In this project, we delve into the ‘We Rate Dogs’ Twitter account to discern which aspects of the tweets, be it comedic or aesthetic, primarily drive user engagement. We employ multiple linear regressions, focusing first on a model with only comedic features as predictors, then on aesthetic attributes, and finally a combination of both. The target variable for these models is going to be a proxy for engagement called ‘popularity rating’, calculated as the sum of retweets and favorites. After all this, I then assess the magnitude and significance of each variable’s impact on the popularity rating.
The primary dataset for this analysis was sourced from the ‘We Rate Dogs’ Twitter account using the Twitter API. It contains detailed tweet data, including tweet text, user data, retweet count, favorite count, and other meta information. I also used a dataset with neural network classifications of each dog picture from the ‘We Rate Dogs’ tweet into its respective dog breed.
The initial dataset from the Twitter API was in JSON format and several preprocessing steps were performed:
To prepare for the modeling phase, several new features were engineered in addition to the features already extracted from the tweet text. Also the target feature of Popularity Rating
was created by summing retweets and favorites for each tweet.

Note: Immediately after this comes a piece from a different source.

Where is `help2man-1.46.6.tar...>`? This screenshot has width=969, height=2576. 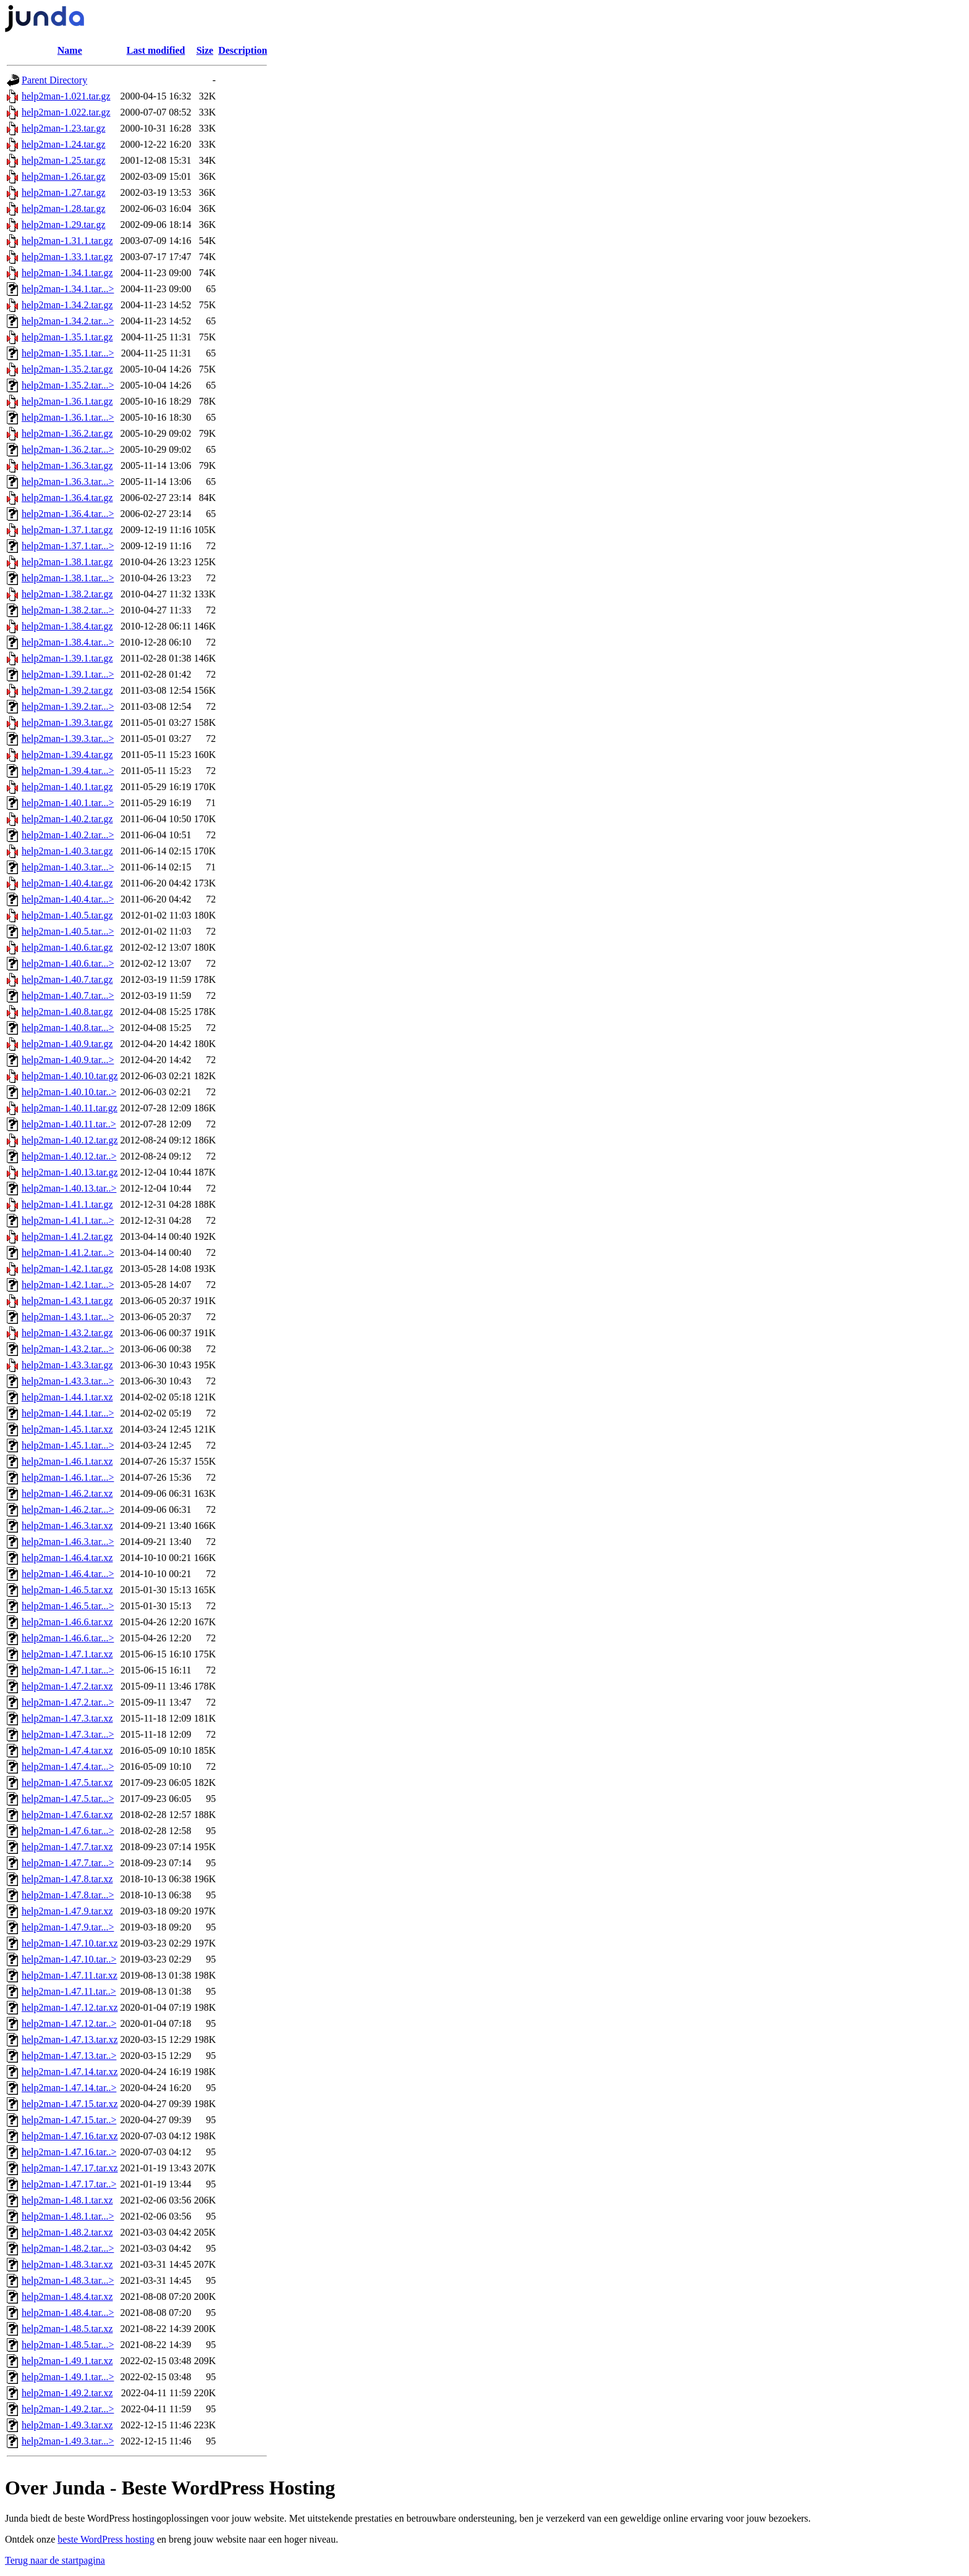 help2man-1.46.6.tar...> is located at coordinates (68, 1638).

EDA was performed to understand the underlying patterns in the data:
In the time line plot below, it is notable that popularity rating steadily increases over time. This means that time passing, which is represented by the feature dates_number
, is going to be very important in my model. This is likely because it serves as a proxy for the constantly increasing amount of followers that the ‘We Rate Dogs’ account has on twitter, which I unfortunately did not have access to in the available datasets.
Three multiple linear regression models with different sets of features were trained to predict popularity rating. One MLR model had comedic features, another had aesthetic features, and the final had all features. Then the significance and effect size of each feature was assessed in each model. To summarize the findings, graph highlights the statistically significant variables in the all-features model.
As we can see, the ratings of 14/10 and 13/10 have the most significant impact of the categorical features in the model compared to the baseline rating of 11/10. It would also appear that the monikers ‘Puppo’ and ‘Doggo’ drive higher levels of engagement too. Finally we can see here that breeds which were not frequently posted enough (>30 times) or hard for the neural net to recognize, did not generate as high of popularity ratings compared to the baseline dog breed of ‘not dogs’.
From the analysis and modeling, several key insights were derived:
Comedic Model | R-Squared= 0.37: The comedic model was the most predictive model and tweets with higher dog ratings tend to get more retweets and favorites. |
Aesthetic Model | R-Squared= 0.32: No dog breed was statistically significant, however the nickname doggo and puppo had a positive impact on popularity. |
All Features Model | R-Squared= 0.38: Time passing (date_number ) was a very important variable to have in the model as popularity Ratings rise dramatically over time as the account gets more fans and followers. |
In conclusion, comedic features drive the more engagement than aesthetic ones, however this model only weeakly explains the variance in popularity meaning there is likely other latent (unmeasured) factors which contribute to popularity rating.